■ Dataset extract
□ □ □
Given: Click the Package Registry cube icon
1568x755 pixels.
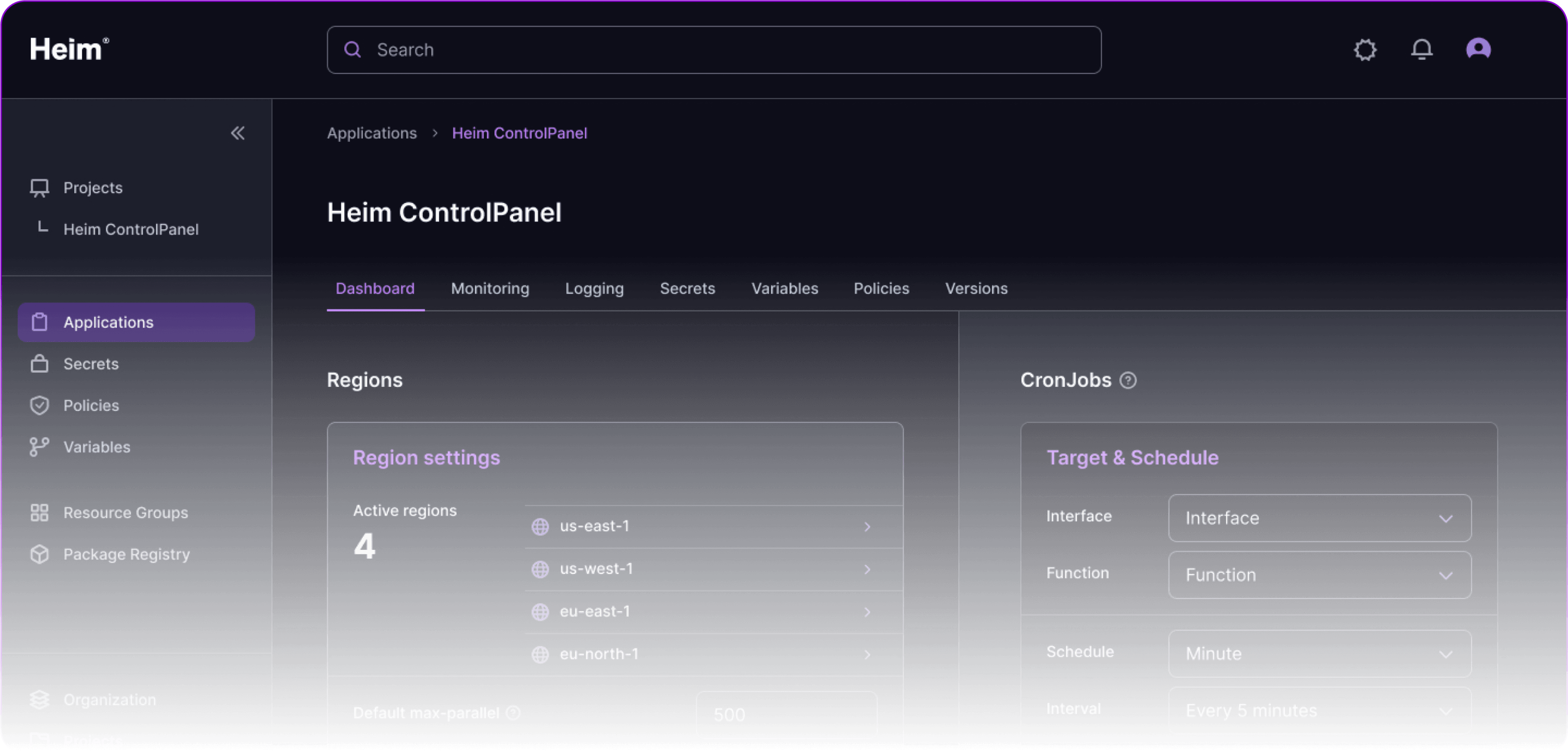Looking at the screenshot, I should (40, 554).
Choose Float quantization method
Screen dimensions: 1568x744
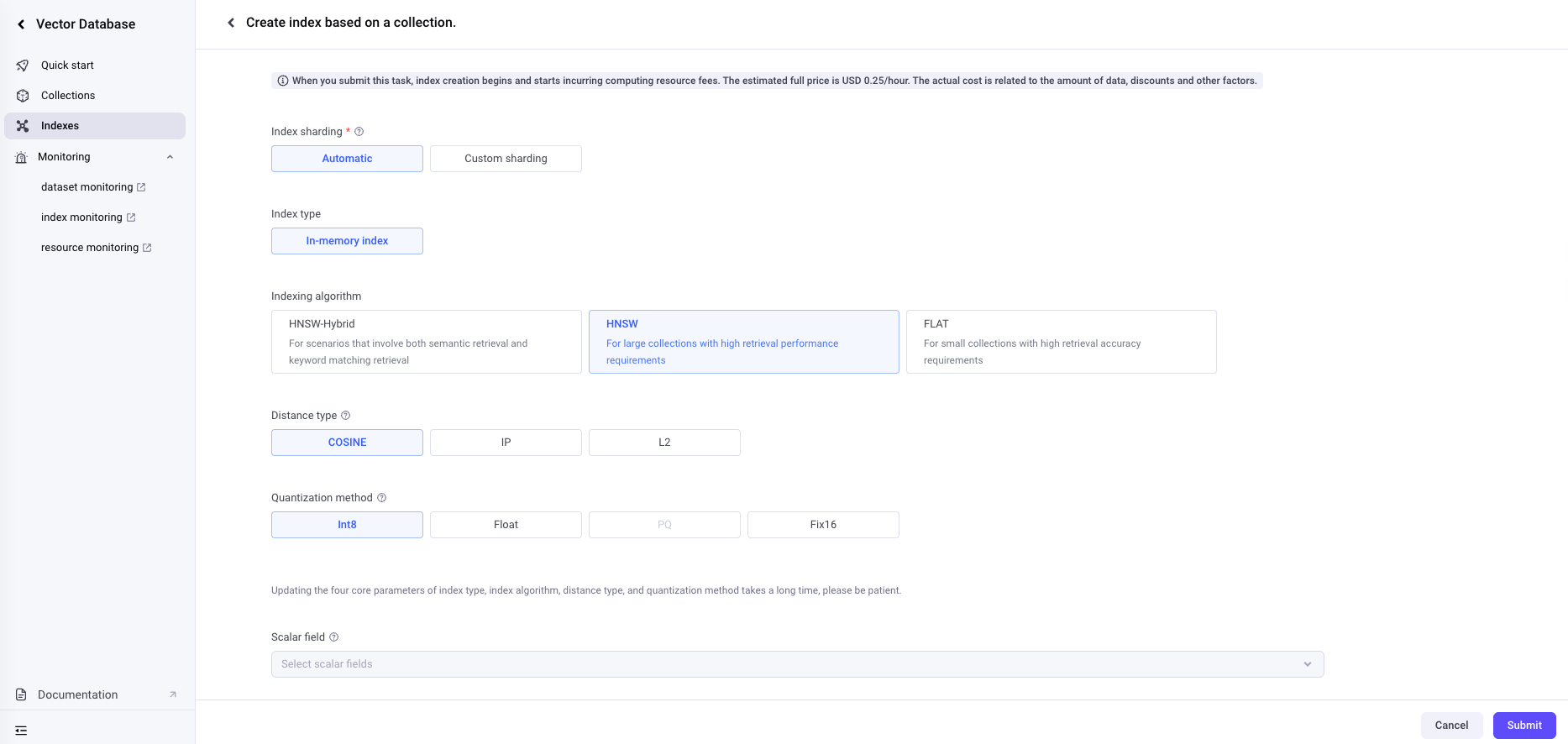tap(506, 525)
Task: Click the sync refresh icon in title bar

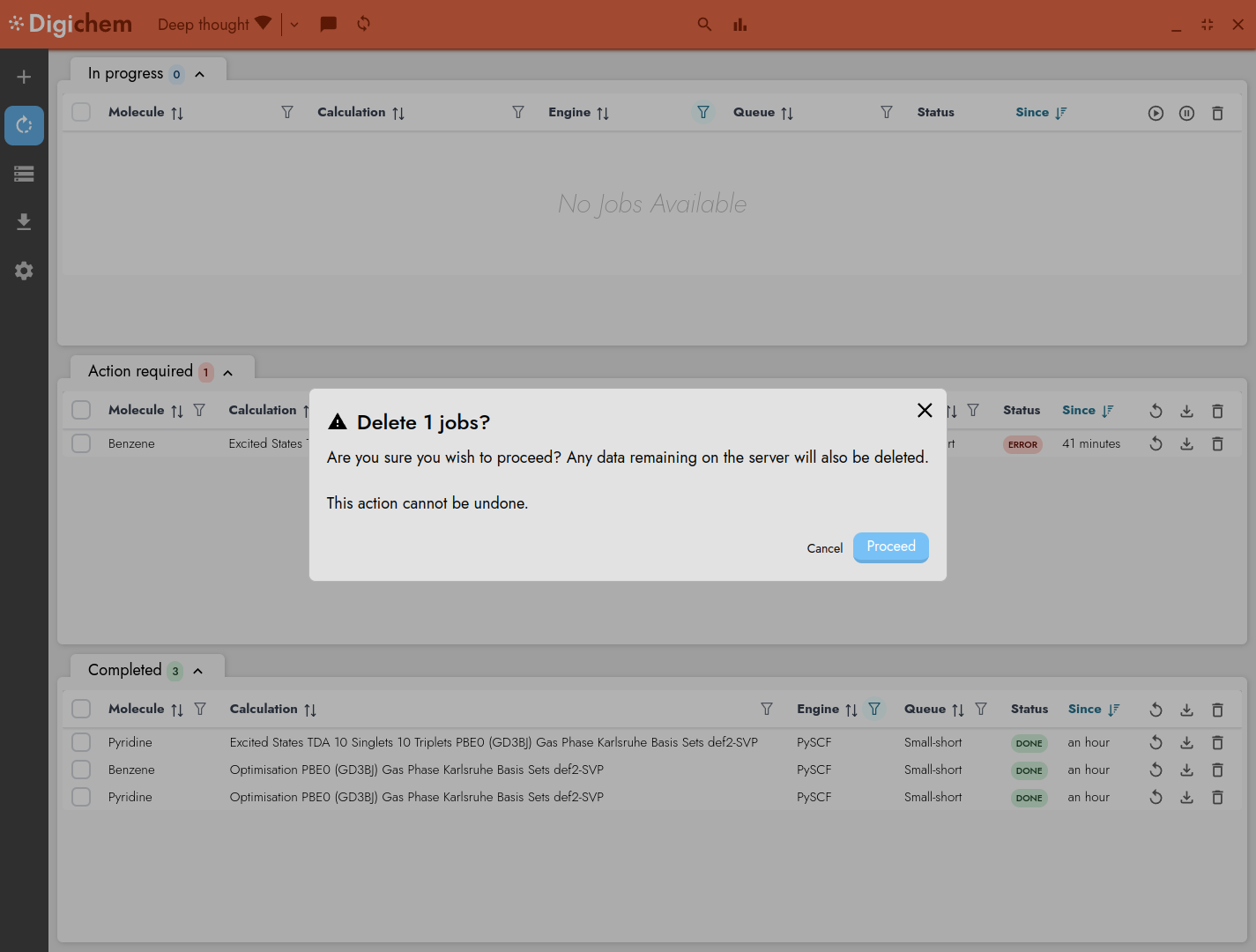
□ □ □
■ What this task involves
Write out all three items above word for word, leaving out the pictures.

■ Task answer
Given: Click the Package Registry cube icon
1568x755 pixels.
Looking at the screenshot, I should (40, 554).
Choose Float quantization method
Screen dimensions: 1568x744
tap(506, 525)
Task: Click the sync refresh icon in title bar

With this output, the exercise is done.